Ganesh Anand et les membres de son équipe de recherche à l'Université nationale de Singapour fêtent la publication de leur article dans Nature Communications.

Avec un échantillon difficile, la sensibilité de la spectrométrie de masse fait la différence

Comme l'explique le Dr Anand, il est difficile de travailler avec les virus. "Une contrainte majeure pour travailler avec des virus est qu'ils ont tendance à résister à la superconcentration et à s'agréger.

"La sensibilité du spectre de masse est une condition préalable à nos études et le spectromètre de masse SYNAPT G2-Si de Waters s'est avéré fantastique et essentiel pour nous permettre de visualiser les virus par HDX en raison de sa sensibilité exquise - nous n'avons jamais vraiment eu à atteindre des concentrations très élevées de particules virales en solution. Pour cette étude, nous avons utilisé des particules du virus de la dengue à une concentration équivalente à 0,25 mg/mL de la protéine E d'enveloppe, dont 180 copies forment l'enveloppe de chaque particule virale", a-t-il précisé.

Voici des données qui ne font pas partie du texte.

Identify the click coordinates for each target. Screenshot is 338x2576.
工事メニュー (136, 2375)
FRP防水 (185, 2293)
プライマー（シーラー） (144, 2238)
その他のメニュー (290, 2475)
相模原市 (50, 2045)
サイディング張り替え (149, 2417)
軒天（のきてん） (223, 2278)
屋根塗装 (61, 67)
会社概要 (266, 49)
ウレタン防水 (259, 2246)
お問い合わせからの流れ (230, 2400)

"Sans le SYNAPT G2-Si, nous n'aurions pas pu faire ce que nous avons fait. Je tiens donc à souligner à quel point il est essentiel de disposer d'un instrument aussi sensible pour visualiser les virus par HDX." - Dr. Ganesh Anand

Quelle est la prochaine étape pour le virus de la dengue débloqué par le Dr Anand ?

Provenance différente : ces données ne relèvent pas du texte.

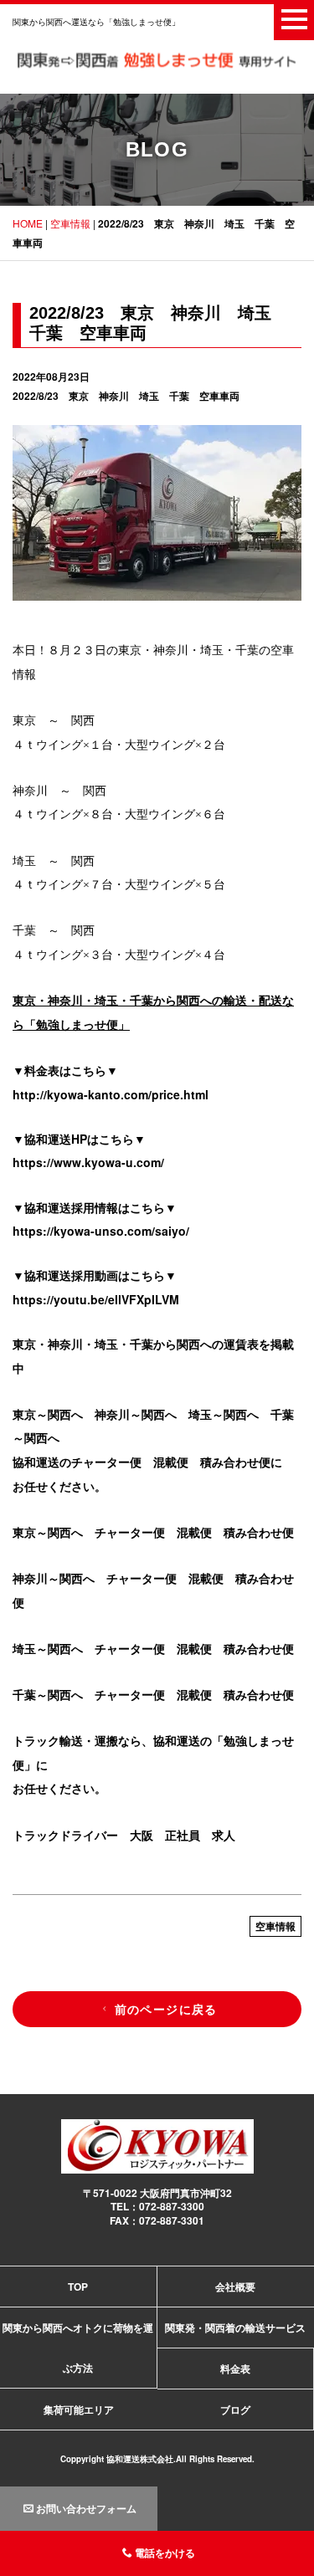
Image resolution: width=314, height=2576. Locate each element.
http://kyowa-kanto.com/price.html (110, 1094)
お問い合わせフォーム (86, 2508)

"Nous pouvons donc maintenant commencer à exploiter certains de ces points chauds pour concevoir des thérapies ou des anticorps. Nous avons récemment publié l'épitope et le paratope d'un anticorps neutralisant qui trouve la protéine d'enveloppe du virus de la dengue. L'aspect puissant de cette histoire est que nous avons saisi la manière dont l'anticorps s'attaque à la totalité de la particule virale", a-t-il déclaré.

"Ce qui est fascinant, c'est que l'anticorps semble être suffisamment flexible pour s'engager dans la particule virale de la dengue et dans ses mouvements dynamiques lorsque le virus change en réponse à la température. En outre, la chaîne lourde seule de l'anticorps était suffisante pour s'engager et neutraliser le virus de la dengue. Cela offre de nombreuses possibilités intéressantes pour la conception de nouveaux anticorps. Il a toutes sortes d'implications thérapeutiques antivirales".

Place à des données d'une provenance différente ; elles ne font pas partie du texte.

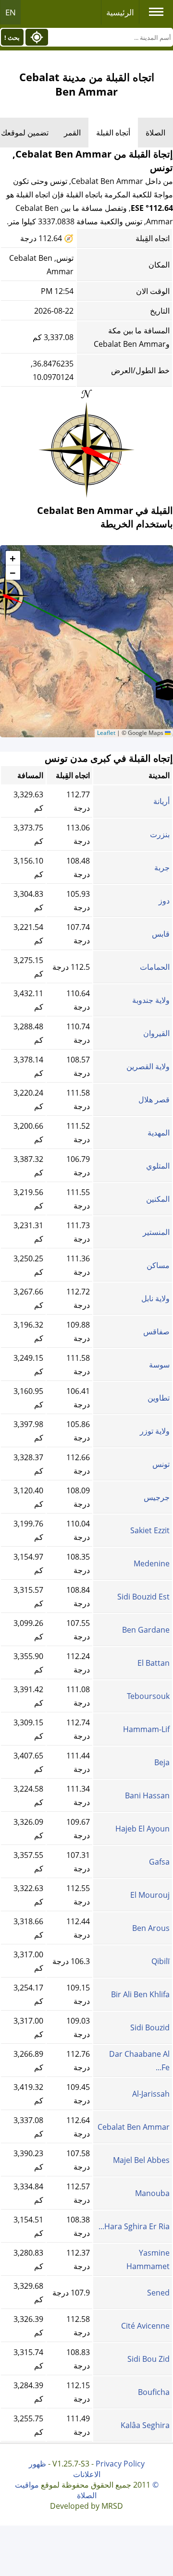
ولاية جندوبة (151, 1000)
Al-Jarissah (151, 2093)
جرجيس (157, 1497)
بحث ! (12, 37)
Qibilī (160, 1961)
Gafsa (159, 1861)
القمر (72, 132)
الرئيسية (120, 12)
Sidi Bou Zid (148, 2359)
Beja (162, 1762)
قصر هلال (154, 1099)
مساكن (158, 1265)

Les articles de l'équipe du Dr Anand parus dans Nature Communications - et maintenant dans Structure - ont suscité de nombreux débats et intérêts scientifiques. "Nous avons reçu de nombreux commentaires positifs du monde entier. Partout où j'ai donné des conférences, les virologues et les immunologistes de l'auditoire étaient stupéfaits et enthousiastes - personne n'associe la spectrométrie de masse à ce niveau de visualisation. Ils sont extrêmement conscients des implications pour le ciblage des virus de toutes sortes", a-t-il déclaré.

"Pour nous, le défi consiste donc à démontrer que, oui, nous pouvons exploiter ces points chauds, et éventuellement les cibler avec des anticorps neutralisants ou d'autres produits thérapeutiques. C'est le défi qui me tient éveillé la nuit."